◆ **Problem description**: Whatever precedes the line containing "Image resolution: width=979" is not copied; that line and every line after it through the final one below are copied exactly, except pictures.

##### Data supplied #####

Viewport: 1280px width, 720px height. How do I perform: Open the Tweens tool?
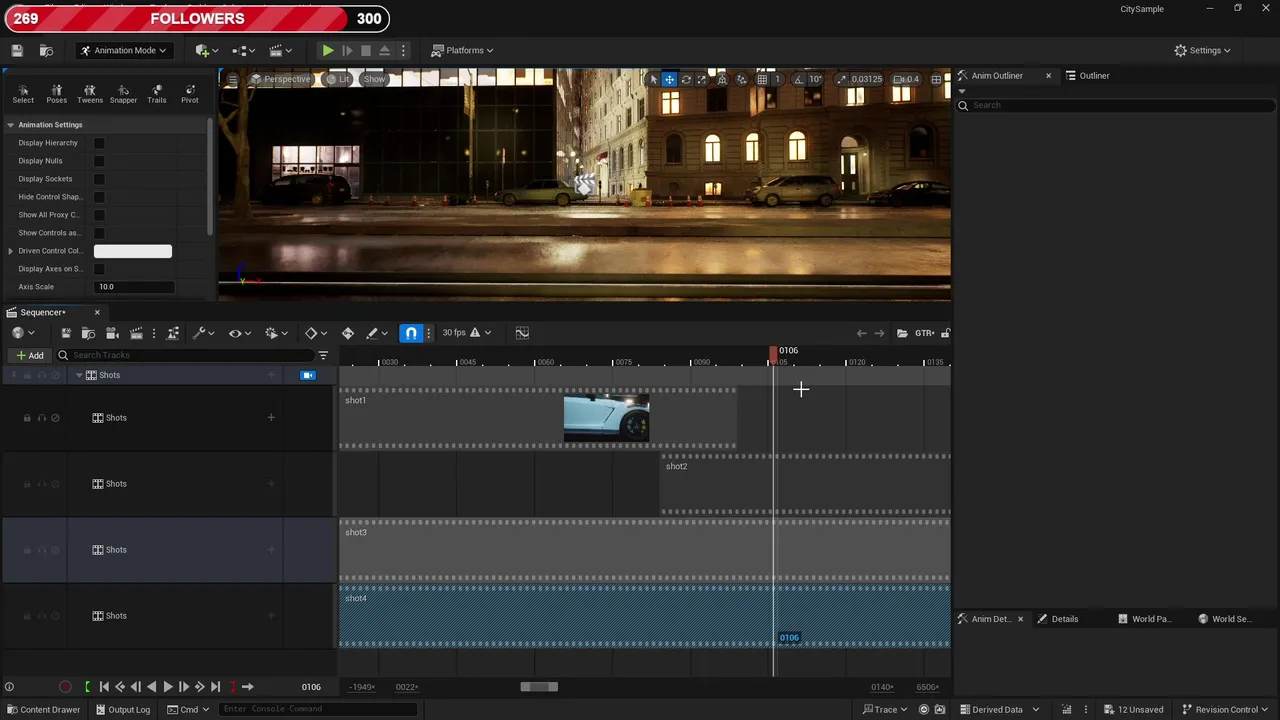pyautogui.click(x=90, y=93)
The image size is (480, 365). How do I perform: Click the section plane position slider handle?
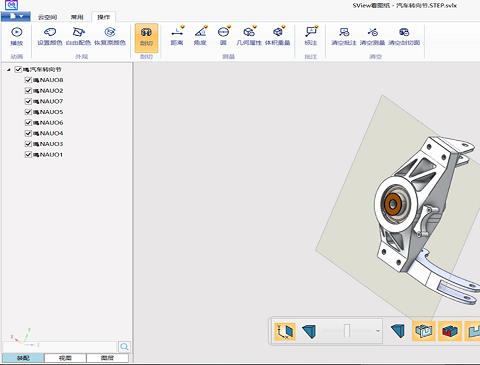point(347,331)
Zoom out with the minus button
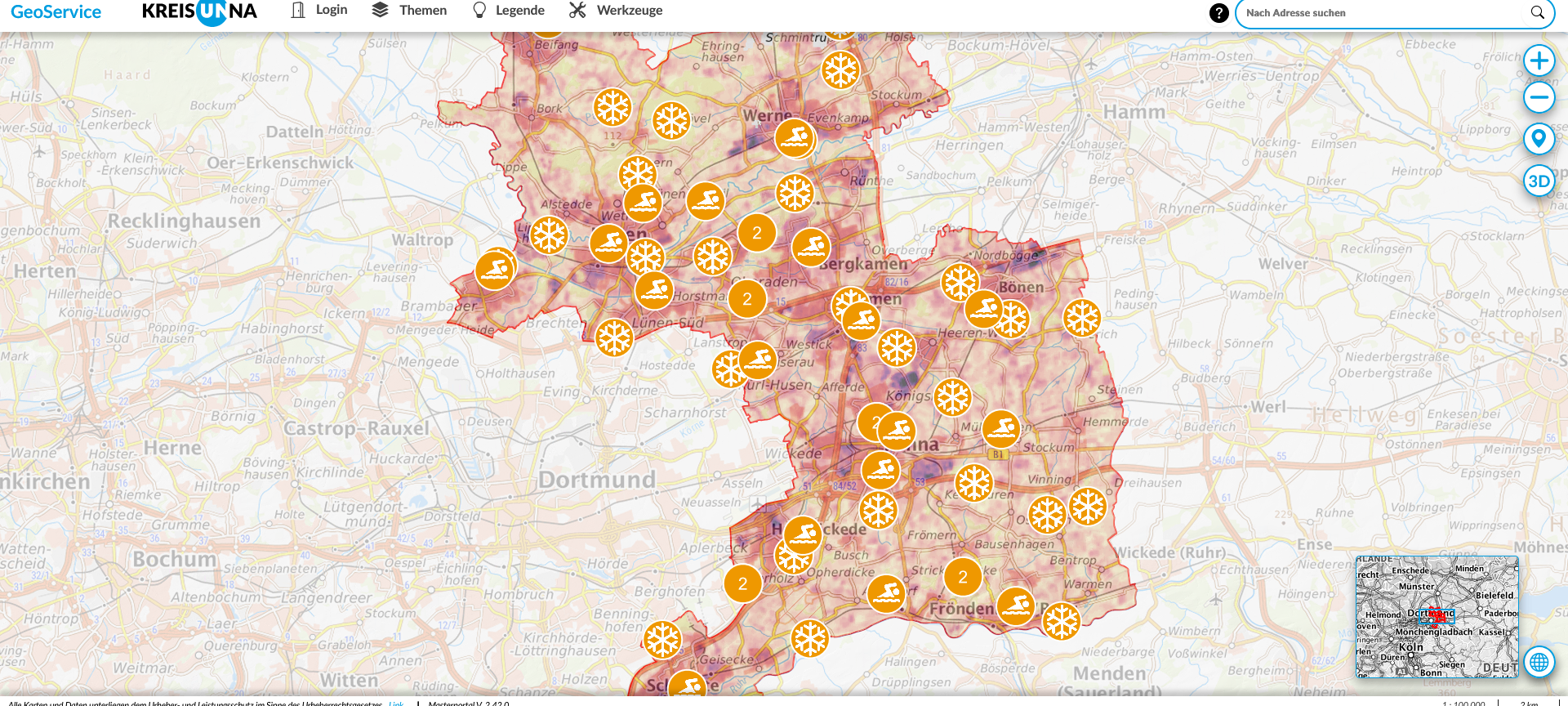Image resolution: width=1568 pixels, height=706 pixels. [x=1539, y=98]
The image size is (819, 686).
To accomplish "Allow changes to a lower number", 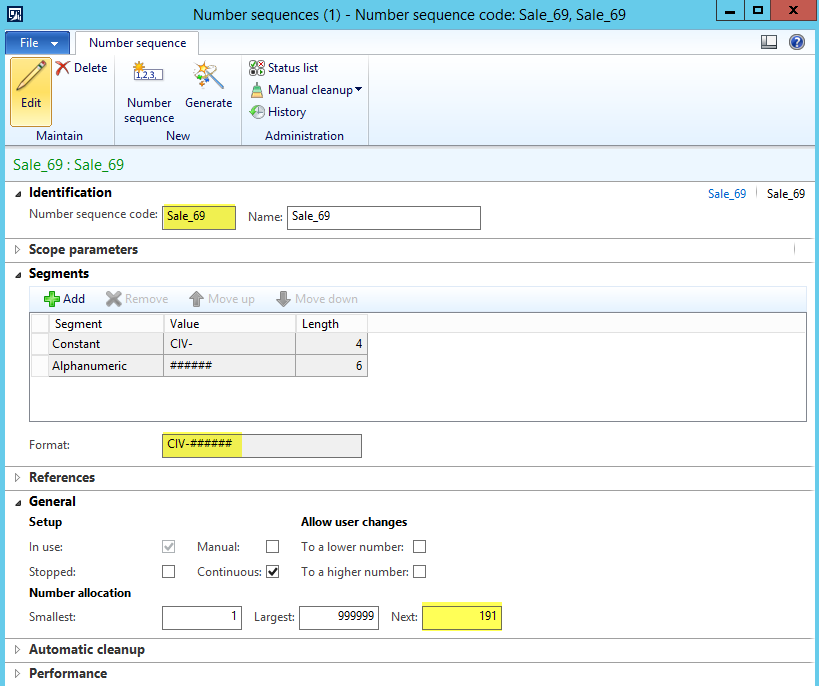I will (420, 547).
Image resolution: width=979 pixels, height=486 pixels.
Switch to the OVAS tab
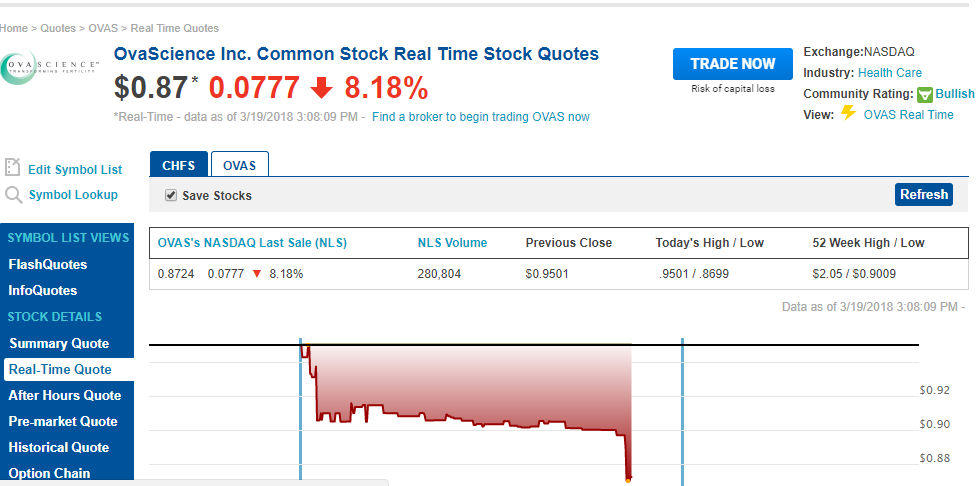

#####

◆ **Task answer**:
Image resolution: width=979 pixels, height=486 pixels.
Switch to the OVAS tab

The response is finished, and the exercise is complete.